━━━ PASSAGE TO READ
Double bass
(Fr. contrebasse; Ger. Kontrabass; It. contrabasso, contrabbasso; Sp. contrabajo)
The largest and lowest-pitched bowed string instrument in use. It has four or (less often) five strings tuned in 4ths and sounds an octave lower than the cello. In western art music it is best known for its contribution to the orchestra, where it supplies not only the power and weight but the basic rhythmic foundation, and has also been used as a continuo instrument. More rarely the bass is heard as a soloist, in which field its surprisingly large repertory includes over 200 concertos. The instrument, normally played pizzicato, is an essential member of jazz and dance bands; in many countries it is used in military and concert bands.
Double basses vary in shape and size more than almost any other instrument. There are two basic designs: one is shaped like a viol, the other like a violin. Of the smallest basses (bassetti and chamber basses) some are little bigger than a cello, while some of the larger (full-size) instruments can have a body of anything up to about 140 cm in length. The normal (three-quarter) size found in orchestras is about 115 cm. The ‘piccolo bass’, a rare small double bass used in jazz, is fitted with thin strings and tuned an octave higher than the standard instrument. Electric basses are becoming more popular in jazz and new music. These dispense with the traditional acoustic body, using synthesizers and amplication to process the sound instead. Orchestral music for the instrument is notated an octave higher than the actual pitch.
There are two types of bass bow in use today: the French bow and the German bow. Opinions differ widely concerning the merits of the two bows but it is doubtful whether either has any advantage over the other.
Research into the evolution of the double bass reveals a tangled web of several hundred years of changes in design and fashion in the dimensions of the instrument and consequently in its stringing and tuning. The picture is further complicated by the simultaneous use during any one period of different forms of bass in different countries.
Repertory and performers
Telemann’s unusual Trillensymphonie in D (1730) for two double basses, chalumeau, flute and harp continuo shows how differently he treated high and low tuned violoni. Little other solo music is known from the 18th century until the solo parts in Haydn’s symphonies (e.g. nos.6–8)of the early 1760s; then, in the four years from 1765, no fewer than 28 concertos appeared (by Vanhal, Zimmermann, Haydn, Franz Hoffmeister, Johannes Sperger and Dittersdorf).
━━━━━━
━━━ RECORD SET
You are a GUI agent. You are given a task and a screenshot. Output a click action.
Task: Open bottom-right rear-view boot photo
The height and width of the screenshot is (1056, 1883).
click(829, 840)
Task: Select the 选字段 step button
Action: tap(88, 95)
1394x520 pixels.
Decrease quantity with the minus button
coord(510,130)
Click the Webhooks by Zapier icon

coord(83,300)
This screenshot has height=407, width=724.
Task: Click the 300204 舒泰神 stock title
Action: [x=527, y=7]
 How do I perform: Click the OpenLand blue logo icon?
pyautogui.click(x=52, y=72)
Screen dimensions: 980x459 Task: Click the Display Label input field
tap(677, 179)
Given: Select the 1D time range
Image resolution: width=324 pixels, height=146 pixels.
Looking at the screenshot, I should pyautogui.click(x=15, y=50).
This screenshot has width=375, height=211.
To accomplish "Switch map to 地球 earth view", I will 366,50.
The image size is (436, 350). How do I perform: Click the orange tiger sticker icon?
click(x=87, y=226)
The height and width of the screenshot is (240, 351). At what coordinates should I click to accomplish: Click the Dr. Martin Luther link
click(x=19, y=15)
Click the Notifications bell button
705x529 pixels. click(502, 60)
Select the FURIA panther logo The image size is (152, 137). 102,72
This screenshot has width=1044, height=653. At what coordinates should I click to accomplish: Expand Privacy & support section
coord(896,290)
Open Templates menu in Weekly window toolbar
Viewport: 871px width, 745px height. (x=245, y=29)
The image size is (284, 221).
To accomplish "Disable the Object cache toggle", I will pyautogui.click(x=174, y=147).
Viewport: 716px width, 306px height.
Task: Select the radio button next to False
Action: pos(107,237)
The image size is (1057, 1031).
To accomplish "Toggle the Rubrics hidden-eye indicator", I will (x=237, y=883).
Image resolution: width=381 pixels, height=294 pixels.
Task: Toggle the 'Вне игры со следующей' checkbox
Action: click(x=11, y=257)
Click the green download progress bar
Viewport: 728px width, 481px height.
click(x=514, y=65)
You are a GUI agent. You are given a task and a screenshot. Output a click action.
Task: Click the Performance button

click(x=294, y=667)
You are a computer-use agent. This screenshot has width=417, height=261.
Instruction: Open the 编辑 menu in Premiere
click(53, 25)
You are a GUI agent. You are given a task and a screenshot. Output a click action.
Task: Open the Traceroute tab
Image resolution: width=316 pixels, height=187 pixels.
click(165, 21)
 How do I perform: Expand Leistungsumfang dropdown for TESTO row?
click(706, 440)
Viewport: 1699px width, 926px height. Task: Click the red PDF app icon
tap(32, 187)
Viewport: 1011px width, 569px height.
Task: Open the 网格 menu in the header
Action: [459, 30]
━━━━━━
## [INSTRUCTIONS TO FOLLOW]
Can you carry the double bass entry forward from its final sentence?

## [OUTPUT OF THE EXERCISE]
In 1791 Mozart wrote his aria Per questa bella mano (k612) for bass and double bass to be performed by the singer Gerl with the bassist Friedrich Pischelberger (1741–1813). Josef Kämpfer (1735–88), a Hungarian virtuoso, toured Europe towards the end of the 18th century and is said to have greatly impressed Haydn. Although Kämpfer travelled as widely as St Petersburg, Copenhagen, Hamburg and London, it was not until Domenico Dragonetti settled in London that the bass gained popularity in England. The later Italian virtuoso Giovanni Bottesini had a different approach to the bass. While some critics praised Dragonetti’s powerful tone and his ability to play in tune, others scorned his loud and rasping style. For Bottesini there was little but praise; his delicate tone and agile technique stunned audiences.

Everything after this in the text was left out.